Stopping the Spammers

With nearly one in two e-mails being junk, consumers could stop doing business electronically. Danny Bradbury finds out how...

With nearly one in two e-mails being junk, consumers could stop doing business electronically. Danny Bradbury finds out how spammers work and what IT departments can do to fight them.

Asimple invitation enticing people to a reception for a new DEC-20 machine from an engineer in 1978 got the spam ball rolling. Now, it is threatening to seriously hinder e-mail as a medium for commercial communications. E-mail filtering company Brightmail has reported that 46% of all mails that it encounters are spam. If nearly one in two e-mails received are junk, consumers could easily revert to other means of communication. Clearly, something has to be done.

The problem is defining what spam is. Most people with no commercial interest in e-mail marketing would probably define all mass e-mailers as spammers. Monica Seeley, founder of IT consultancy Mesmo and author of a book on using e-mail correctly, believes that any mail not directly helpful to doing a job is spam.

Perhaps predictably, mass mail companies have a different view. Loren McDonald, vice-president of marketing for MailLabs, which manages mass e-mail marketing campaigns, agrees with most anti-spam advocates that a company should have a person's permission before it e-mails them. But he argues that there are several types of mass e-mailer. The kind that obtains e-mail addresses without consent - perhaps by surfing websites or buying a CD of names - and uses them to send untargeted e-mail is clearly a spammer. But there are others who are simply unaware that you should have the recipient's permission before you e-mail them, he says, and may take e-mail addresses from trade directories to build up a base of contacts. A third group is legitimate, but their e-mails are so badly designed that they are dismissed as spam.

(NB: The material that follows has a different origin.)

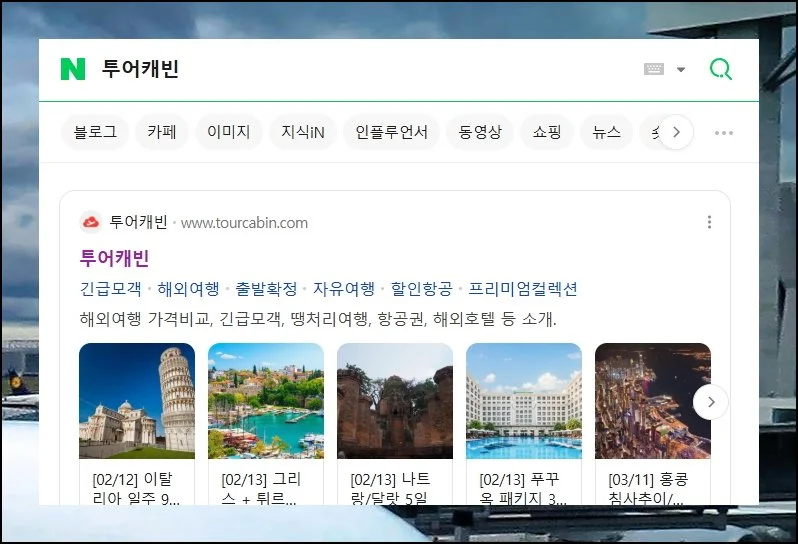Open the 할인항공 sublink
798x544 pixels.
pos(421,289)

This group is the most interesting because it obtains opt-in consent almost by stealth. When you register your address on a website legitimately offering a product or service, a box asking if you want to receive related marketing information is already checked, and tucked away at the bottom of the form. More reputable companies these days will adopt a double opt-in system, requiring you to confirm your wishes by replying to an e-mail or accessing a URL sent to you in an e-mail after your initial registration.

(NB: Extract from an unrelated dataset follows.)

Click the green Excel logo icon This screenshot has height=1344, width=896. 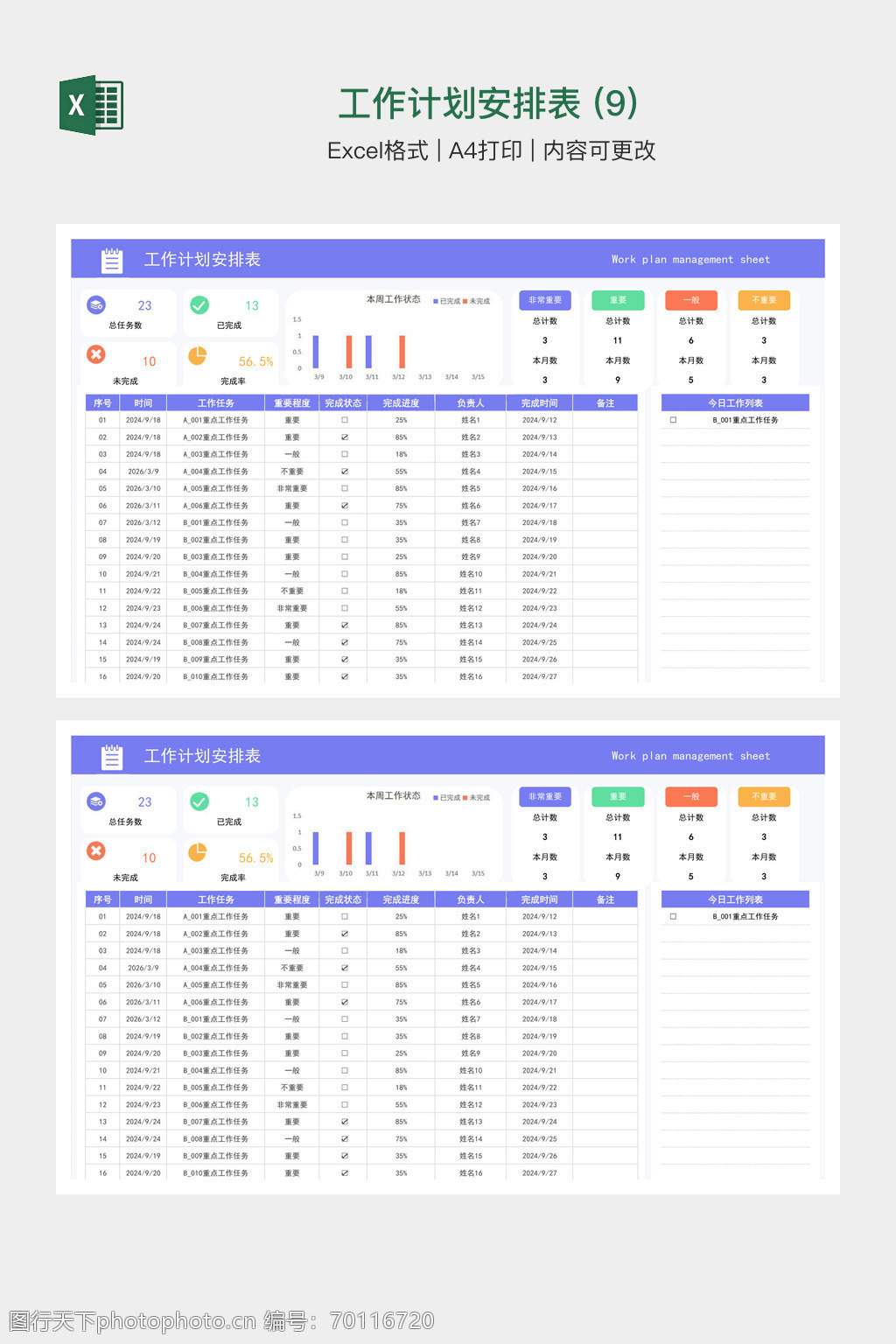pos(91,106)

Most spammers do not make any attempt to get opt-in permission from the recipient. They rely on volume for their commercial return, and they use a variety of techniques to stop people spotting where their mails are sent from, and to avoid anti-spam software.

Jim DiDominicus, chief information security officer at the New York Board of Trade, reveals that he recently set up a secure system for a group of Florida spammers to help them foil denial of service attacks from disgruntled spam recipients. "I got to look at their tools," he explains. "There are people out there that definitely have a better understanding of sendmail than most of us do and they are able to exploit that very well."

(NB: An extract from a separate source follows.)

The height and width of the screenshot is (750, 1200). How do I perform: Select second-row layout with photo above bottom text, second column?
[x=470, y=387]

William Plante, director of worldwide security and brand protection at Symantec became interested in techniques used by spammers after he began to see pirate copies of his company's software being sold openly via spam mail. "At the worst time we were seeing tens of thousands of complaints a month," he says, adding that every copy surreptitiously purchased by Symantec was counterfeit. "It was a real threat to our business, and the threat has not gone," he says.

Getting e-mail addresses is the easiest part of the process for spammers, who can buy hundreds of thousands of them on CD for just a few dollars. These addresses are collected in a number of ways. Software robots surf for websites with e-mail addresses listed as "mailto:" hyperlinks and collate them into lists. Dictionary attacks are another popular method of generating addresses. A spammer will take a domain name and automatically generate likely prefixes for e-mail addresses in the hope that some will work.

Perhaps the most underhand way of acquiring live addresses is the false opt-out scam. Many spam mails will include a link that you can follow to get your name removed from the distribution list. In many cases they are genuine, but in some they are simply used to identify live mail addresses. This enables spammers to prioritise their e-mail targets.

Once they have obtained the addresses, open relays, e-mail servers that by default allow the throughput of third-party e-mails, are the most useful tools for spammers. Even today, people leave their SMTP e-mail relays open so that anyone can use them, instead of locking them down to a set of users. The Open Relay Database ( is a publicly available list of these relays, which systems administrators can use to identify culprits.

Address obfuscation is an important part of the equation when sending spam, especially in areas where commercial e-mailers are legally required to prove that the recipient has opted in. Alyn Hockey, director of research at anti-spam company Clearswift, explains that spammers use tools to fabricate e-mail headers that help hide their own addresses. "They just put in the various options to build the message and the client that sends the message does it all for them," he says. The spammer's real IP address will always be there somewhere, "but you could have started with half a dozen fake ones before you get to the legitimate one".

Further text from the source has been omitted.